Stored data:

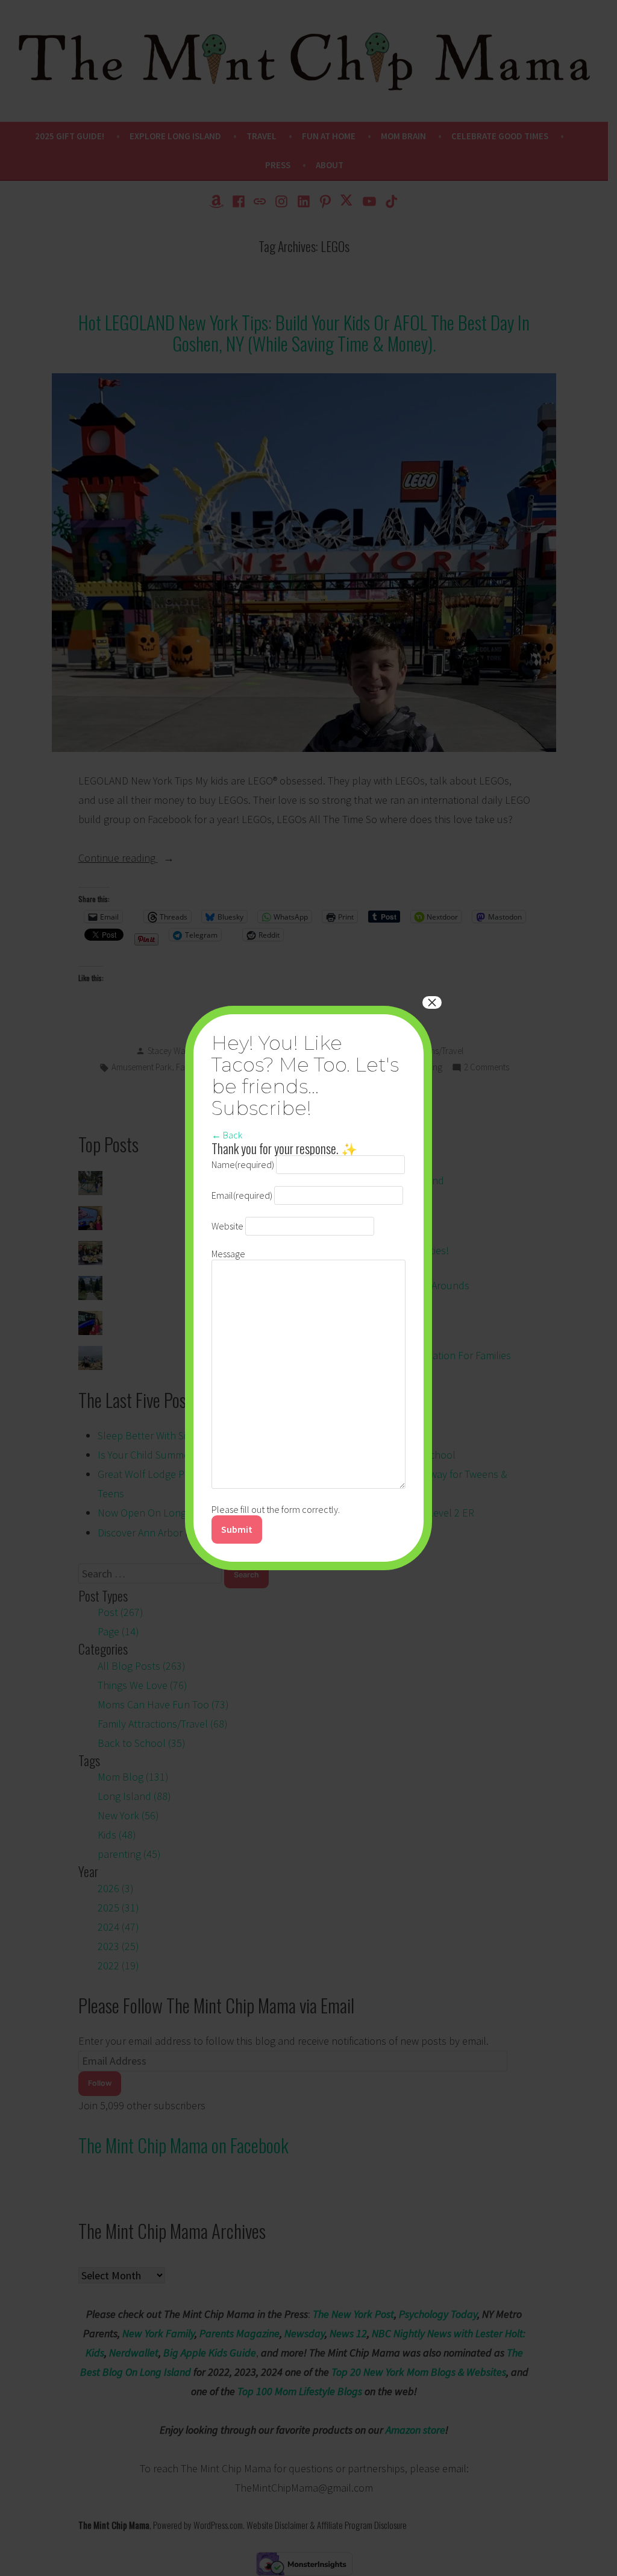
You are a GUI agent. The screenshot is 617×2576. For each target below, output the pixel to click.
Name (242, 1164)
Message (228, 1254)
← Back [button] (226, 1135)
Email (241, 1195)
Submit (236, 1529)
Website (227, 1226)
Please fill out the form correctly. (275, 1509)
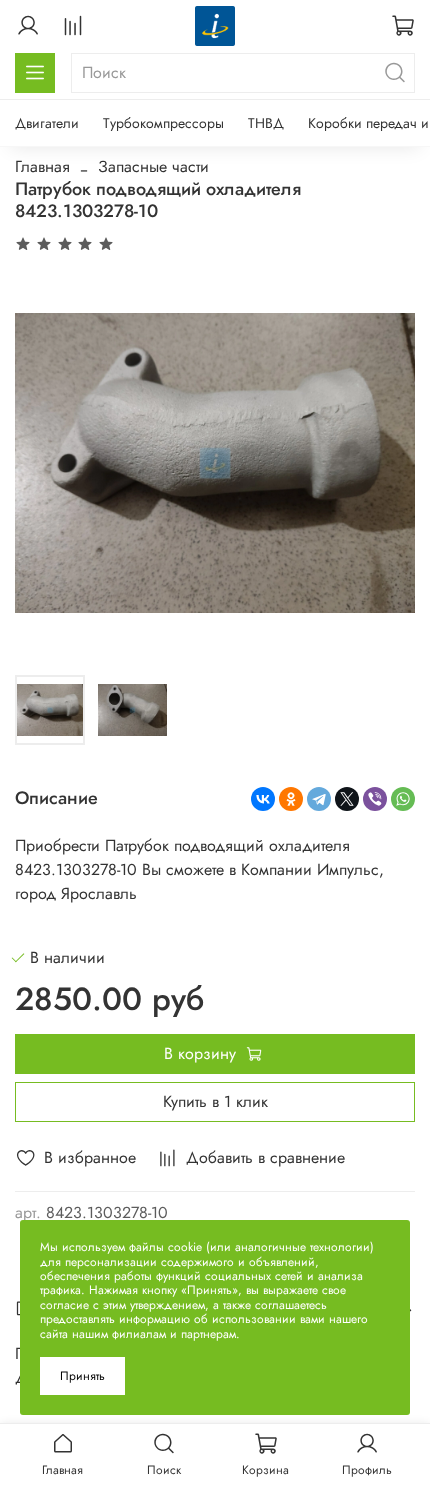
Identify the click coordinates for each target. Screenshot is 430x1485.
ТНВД (266, 123)
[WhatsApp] (403, 799)
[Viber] (375, 799)
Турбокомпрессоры (163, 123)
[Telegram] (319, 799)
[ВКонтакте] (263, 799)
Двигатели (47, 123)
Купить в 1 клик (215, 1101)
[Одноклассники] (291, 799)
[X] (347, 799)
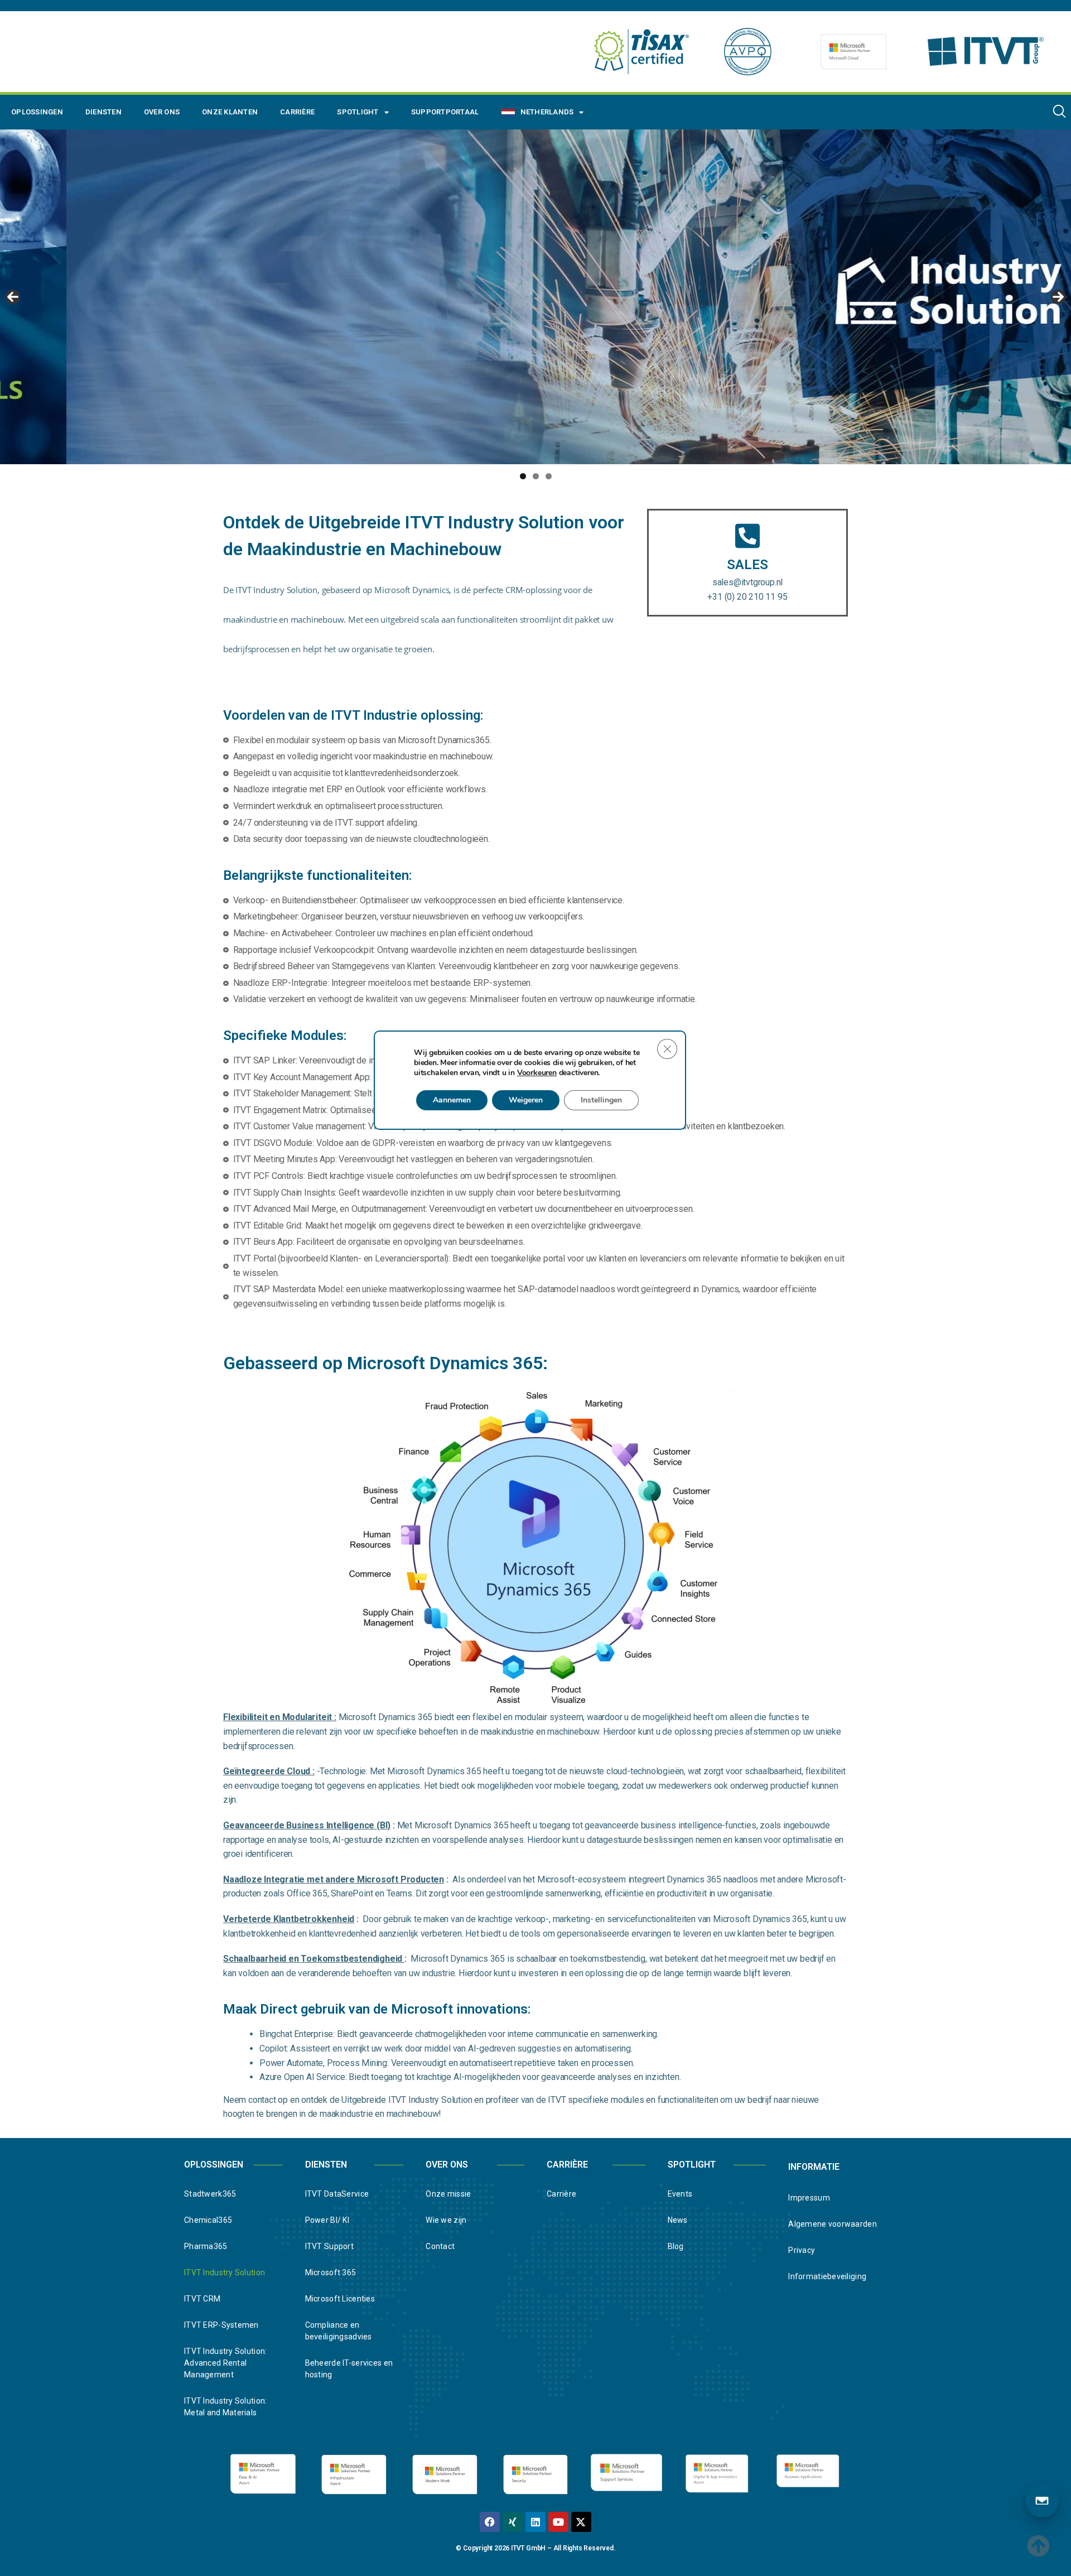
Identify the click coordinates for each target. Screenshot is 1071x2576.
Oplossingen (37, 112)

> **Exercise directions**:
Where the string "each" appears in a line of the entries above, return that line.

> **Response below**:
You are a GUI agent. The screenshot is 617×2576. For each target below, output the pixel to click.
Identify the click coordinates for each target. Screenshot is 430x1485.
Identify the click coordinates for each target. Screenshot is 1071x2576.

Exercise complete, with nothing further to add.